Seyahatname-i Nazire... Vedat SINMAZ


Açıklama: Otobüs,otogar’dan Kavacığa kaç saatte geldi bilmem ama, biz Kavacık’tan Eskihisar’a iki buçuk saatte ulaşabildik. Evliya Çelebi gibi yüzümü doğuya dönüp, yüzyirmibin adım yürüseydim belki daha tez zamanda ulaşırdım Eskihisar’a...
Kategori: Vedat SINMAZ
Eklenme Tarihi: 18 Ağustos 2015
Geçerli Tarih: 28 Mart 2024, 20:07
Site: Gazete Tiyatroterapi
URL: http://gazete.tiyatroterapi.com/haber_detay.asp?haberID=489


 

 

 

Seyahatname-i Nazire

 

Evliya Çelebi’nin kitabını okurken aklıma esti, yüz yirmibir bin adımda Eskihisar’a ulaşmış. Ben de epeydir uzun yola gitmiyordum,”Haydi “ Dedim kendi kendime, vurdum çantamı sırtıma,düştüm yollara…

 

Yaklaşık oniki yıldır özel aracım ile seyahat ederdim, bu sefer  nasip otobüs yolculuğuymuş. Zurnada peşrev olmaz. Ne çıkarsa bahtına.

 

Kavacık’ta  bekliyorum. Bekle Allah bekle… Ankara, Adapazarı, Eskişehir, Antalya... Her vilayete otobüs geliyor, bizimki bir türlü gelmez. Biletimi de üç gün önceden aldım, vazgeçsem param yanacak.

 

Uzunca bir bekleyişten sonra benim otobüsüm geldi. Sevinçle bindim, yeni bir şirket otobüsünü tercih etmiştim, zaten binerken kolonya, şeker, çikolata ikramı bekleyiş stresimi biraz azalttı. Yine de sormadan edemedim.

 

-Pardon,otobüs neden bu kadar gecikti?

 

Şoför, birşeyler söyleyecek oldu ama,muavin, (Pardon “Host” Diyorlar şimdi) Daha tez davranarak,

 

-Trafik beyim, trafik… Çanakkale geçilir, Fatih Köprüsü geçilmez.

> Çalışma Görevleri
a) Yolculuk yazısına göre yazar otobüs biletini kaç gün önceden almış?
b) Yolculuk yazısından bir bölümü hiç değiştirmeden alıntılayın. "Evliya Çelebi’nin kitabını" sözcüklerinin geçtiği yerden başlayın, "vazgeçsem param yanacak." sözcüklerinden sonra bırakın.
c) Yolculuk yazısında "Uzunca bir bekleyişten sonra" diye başlayan paragrafı ana bilgilerini koruyarak daha kısa biçimde yeniden yazın.
Kayıtlar başka bir kaynaktan alınmıştır.

> Kayıtlar
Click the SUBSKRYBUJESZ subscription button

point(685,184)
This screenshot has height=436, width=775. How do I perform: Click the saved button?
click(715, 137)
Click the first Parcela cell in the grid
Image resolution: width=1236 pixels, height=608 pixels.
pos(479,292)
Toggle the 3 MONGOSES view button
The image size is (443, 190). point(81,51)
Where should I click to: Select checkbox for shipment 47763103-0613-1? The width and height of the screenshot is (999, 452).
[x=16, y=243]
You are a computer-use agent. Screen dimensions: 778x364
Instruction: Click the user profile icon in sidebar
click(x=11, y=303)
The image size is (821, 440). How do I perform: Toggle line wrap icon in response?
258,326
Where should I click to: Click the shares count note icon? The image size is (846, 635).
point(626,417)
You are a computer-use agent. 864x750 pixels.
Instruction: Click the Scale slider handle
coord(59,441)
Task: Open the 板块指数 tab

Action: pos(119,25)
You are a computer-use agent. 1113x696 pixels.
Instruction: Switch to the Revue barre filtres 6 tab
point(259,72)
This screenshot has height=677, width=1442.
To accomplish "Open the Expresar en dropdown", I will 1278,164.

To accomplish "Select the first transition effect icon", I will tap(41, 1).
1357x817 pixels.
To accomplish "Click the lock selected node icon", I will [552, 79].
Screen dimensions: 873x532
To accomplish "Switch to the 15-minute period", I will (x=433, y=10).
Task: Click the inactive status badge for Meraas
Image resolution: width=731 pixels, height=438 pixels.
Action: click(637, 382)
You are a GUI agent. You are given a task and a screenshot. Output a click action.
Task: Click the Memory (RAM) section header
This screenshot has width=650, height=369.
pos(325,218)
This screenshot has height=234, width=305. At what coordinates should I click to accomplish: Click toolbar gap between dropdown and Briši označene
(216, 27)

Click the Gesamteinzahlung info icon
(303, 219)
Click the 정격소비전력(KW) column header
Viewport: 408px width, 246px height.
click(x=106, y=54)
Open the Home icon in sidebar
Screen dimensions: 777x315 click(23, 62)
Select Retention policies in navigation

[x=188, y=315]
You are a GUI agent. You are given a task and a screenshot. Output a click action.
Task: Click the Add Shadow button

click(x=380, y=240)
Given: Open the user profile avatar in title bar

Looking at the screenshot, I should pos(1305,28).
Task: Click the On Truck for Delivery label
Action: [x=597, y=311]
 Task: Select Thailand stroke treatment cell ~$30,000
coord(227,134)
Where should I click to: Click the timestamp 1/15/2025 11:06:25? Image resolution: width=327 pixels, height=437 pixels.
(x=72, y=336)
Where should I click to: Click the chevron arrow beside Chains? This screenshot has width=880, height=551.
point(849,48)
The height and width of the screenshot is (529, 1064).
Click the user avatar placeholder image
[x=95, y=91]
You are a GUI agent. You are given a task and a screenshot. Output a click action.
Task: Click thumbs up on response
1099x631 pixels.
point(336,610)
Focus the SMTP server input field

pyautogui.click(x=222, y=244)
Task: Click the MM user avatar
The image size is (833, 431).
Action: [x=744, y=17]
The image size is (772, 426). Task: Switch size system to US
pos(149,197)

> Sırayla Cevaplar
a) Üç gün önceden.

b)
Evliya Çelebi’nin kitabını okurken aklıma esti, yüz yirmibir bin adımda Eskihisar’a ulaşmış. Ben de epeydir uzun yola gitmiyordum,”Haydi “ Dedim kendi kendime, vurdum çantamı sırtıma,düştüm yollara…

 

Yaklaşık oniki yıldır özel aracım ile seyahat ederdim, bu sefer  nasip otobüs yolculuğuymuş. Zurnada peşrev olmaz. Ne çıkarsa bahtına.

 

Kavacık’ta  bekliyorum. Bekle Allah bekle… Ankara, Adapazarı, Eskişehir, Antalya... Her vilayete otobüs geliyor, bizimki bir türlü gelmez. Biletimi de üç gün önceden aldım, vazgeçsem param yanacak.

c) Uzun bir bekleyişten sonra otobüs geldi ve yazar sevinçle bindi. Yeni bir şirketin otobüsünü seçmişti. Binerken sunulan kolonya, şeker ve çikolata beklemenin stresini biraz azalttı. Yine de gecikmenin nedenini sormadan edemedi.